Esteban Ocon’s side of the garage told a similar story. He qualified only 18th for Sprint Qualifying after deployment problems that left him arriving at some corners “50 km/h faster” and others “50 km/h slower,” and said the balance was completely outside the window. Haas improved the car across Saturday and Ocon recovered to 15th on the Grand Prix grid with a 1:29.772, but he still felt the team was short on outright pace.

After the race, Ocon said Haas had “missed a bit of performance” and that even with better choices around the pit stop, points were probably out of reach. “I don’t think it would have been enough to get into the points, but we could have done better,” he said. He went further by saying Haas was likely only good enough for “11th at best,” which matched Bearman’s finishing position.

That is why Miami mattered less for the missed point than for what it revealed about Haas’s place in the midfield. Bearman said Alpine and Williams had both arrived with heavily revised cars, while Haas had not. From that perspective, staying close to the top 10 was damage limitation rather than a missed breakthrough. He said Haas had also been “very unlucky at the start of the race and during the stops,” but still felt the team could be satisfied because it had not maximized the car and yet remained in the fight.
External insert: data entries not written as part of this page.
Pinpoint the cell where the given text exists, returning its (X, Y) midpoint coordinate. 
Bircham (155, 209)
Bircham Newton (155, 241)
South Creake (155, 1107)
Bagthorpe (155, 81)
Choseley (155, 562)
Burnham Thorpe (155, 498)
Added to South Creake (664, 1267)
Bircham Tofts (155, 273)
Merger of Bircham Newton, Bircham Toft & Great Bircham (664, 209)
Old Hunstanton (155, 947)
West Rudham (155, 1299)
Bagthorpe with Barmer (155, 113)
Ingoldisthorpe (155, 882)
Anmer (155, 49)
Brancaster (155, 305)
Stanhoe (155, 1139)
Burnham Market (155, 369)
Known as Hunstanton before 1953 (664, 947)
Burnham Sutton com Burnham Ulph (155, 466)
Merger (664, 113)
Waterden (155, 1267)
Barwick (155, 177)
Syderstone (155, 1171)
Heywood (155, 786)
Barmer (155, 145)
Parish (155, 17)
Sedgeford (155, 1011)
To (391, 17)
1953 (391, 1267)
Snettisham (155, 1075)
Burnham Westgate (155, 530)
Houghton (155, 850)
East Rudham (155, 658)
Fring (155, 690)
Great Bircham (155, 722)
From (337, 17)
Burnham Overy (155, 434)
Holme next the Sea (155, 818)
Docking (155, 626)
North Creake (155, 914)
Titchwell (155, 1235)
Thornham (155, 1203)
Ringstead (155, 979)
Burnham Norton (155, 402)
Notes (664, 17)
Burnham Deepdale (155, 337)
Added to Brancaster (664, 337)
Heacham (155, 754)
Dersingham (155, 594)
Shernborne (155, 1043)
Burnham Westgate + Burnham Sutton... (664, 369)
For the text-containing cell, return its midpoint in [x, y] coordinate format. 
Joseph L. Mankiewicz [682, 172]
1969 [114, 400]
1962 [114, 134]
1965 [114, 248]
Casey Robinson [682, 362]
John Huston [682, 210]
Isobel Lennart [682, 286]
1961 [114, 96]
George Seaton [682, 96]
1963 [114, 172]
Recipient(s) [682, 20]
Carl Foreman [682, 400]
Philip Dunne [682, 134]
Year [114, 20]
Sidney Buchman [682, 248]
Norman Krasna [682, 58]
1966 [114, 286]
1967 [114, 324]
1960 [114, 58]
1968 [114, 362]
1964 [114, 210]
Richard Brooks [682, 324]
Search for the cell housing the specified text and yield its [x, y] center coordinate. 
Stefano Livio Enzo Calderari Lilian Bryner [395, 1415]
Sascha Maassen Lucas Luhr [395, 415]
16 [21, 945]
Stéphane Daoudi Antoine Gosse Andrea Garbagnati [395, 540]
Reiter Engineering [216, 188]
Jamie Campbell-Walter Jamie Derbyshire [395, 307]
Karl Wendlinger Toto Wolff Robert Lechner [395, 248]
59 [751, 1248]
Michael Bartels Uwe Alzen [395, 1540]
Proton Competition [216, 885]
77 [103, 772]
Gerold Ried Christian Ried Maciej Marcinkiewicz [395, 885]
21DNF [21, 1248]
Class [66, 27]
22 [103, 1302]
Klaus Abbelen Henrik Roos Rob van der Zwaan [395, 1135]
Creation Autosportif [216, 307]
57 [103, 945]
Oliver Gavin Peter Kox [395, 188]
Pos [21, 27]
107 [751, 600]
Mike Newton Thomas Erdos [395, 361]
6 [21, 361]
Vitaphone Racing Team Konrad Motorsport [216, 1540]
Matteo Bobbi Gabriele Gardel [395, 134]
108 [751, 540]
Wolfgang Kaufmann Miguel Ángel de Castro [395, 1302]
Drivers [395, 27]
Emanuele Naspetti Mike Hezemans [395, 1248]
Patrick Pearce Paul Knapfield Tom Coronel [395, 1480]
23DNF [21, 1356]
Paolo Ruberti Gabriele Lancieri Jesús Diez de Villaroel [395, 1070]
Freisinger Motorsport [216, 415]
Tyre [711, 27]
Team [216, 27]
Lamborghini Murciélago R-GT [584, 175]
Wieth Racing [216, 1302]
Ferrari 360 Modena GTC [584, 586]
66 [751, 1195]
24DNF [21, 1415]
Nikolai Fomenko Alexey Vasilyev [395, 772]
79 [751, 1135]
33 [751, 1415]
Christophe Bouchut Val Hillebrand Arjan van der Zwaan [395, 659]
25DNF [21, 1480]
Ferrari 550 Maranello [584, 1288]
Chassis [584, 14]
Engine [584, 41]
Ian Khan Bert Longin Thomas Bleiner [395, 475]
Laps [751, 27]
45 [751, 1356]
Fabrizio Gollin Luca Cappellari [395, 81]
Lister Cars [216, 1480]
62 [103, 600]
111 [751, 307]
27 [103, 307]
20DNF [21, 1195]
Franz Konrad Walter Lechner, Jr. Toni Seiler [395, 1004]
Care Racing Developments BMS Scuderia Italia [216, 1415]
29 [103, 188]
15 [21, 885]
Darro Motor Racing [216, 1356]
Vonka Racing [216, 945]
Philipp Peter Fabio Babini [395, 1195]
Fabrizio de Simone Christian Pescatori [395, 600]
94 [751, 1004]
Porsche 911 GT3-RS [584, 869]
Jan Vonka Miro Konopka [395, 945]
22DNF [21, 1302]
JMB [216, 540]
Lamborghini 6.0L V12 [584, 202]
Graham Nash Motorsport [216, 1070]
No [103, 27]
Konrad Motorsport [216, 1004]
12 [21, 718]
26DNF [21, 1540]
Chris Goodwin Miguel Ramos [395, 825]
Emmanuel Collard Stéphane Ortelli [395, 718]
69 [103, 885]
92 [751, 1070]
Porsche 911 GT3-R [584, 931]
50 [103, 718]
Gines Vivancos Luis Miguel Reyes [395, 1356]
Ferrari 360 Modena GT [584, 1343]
The more important consequence now is what comes next. Bearman said Haas plans to respond in Canada, and Ocon said he is eager to see what the upgraded VF-26 can do in Montreal. “I can’t wait to see in Montreal what the car has in store for us, there will be a big part that will be new, and we’ll see how things develop,” Ocon said.

For Haas, Miami looked like confirmation that its current car is no longer enough against improving midfield rivals. The consolation is that both drivers left believing 11th was close to the ceiling this weekend, and that the bigger fight starts again when the new package arrives in Canada.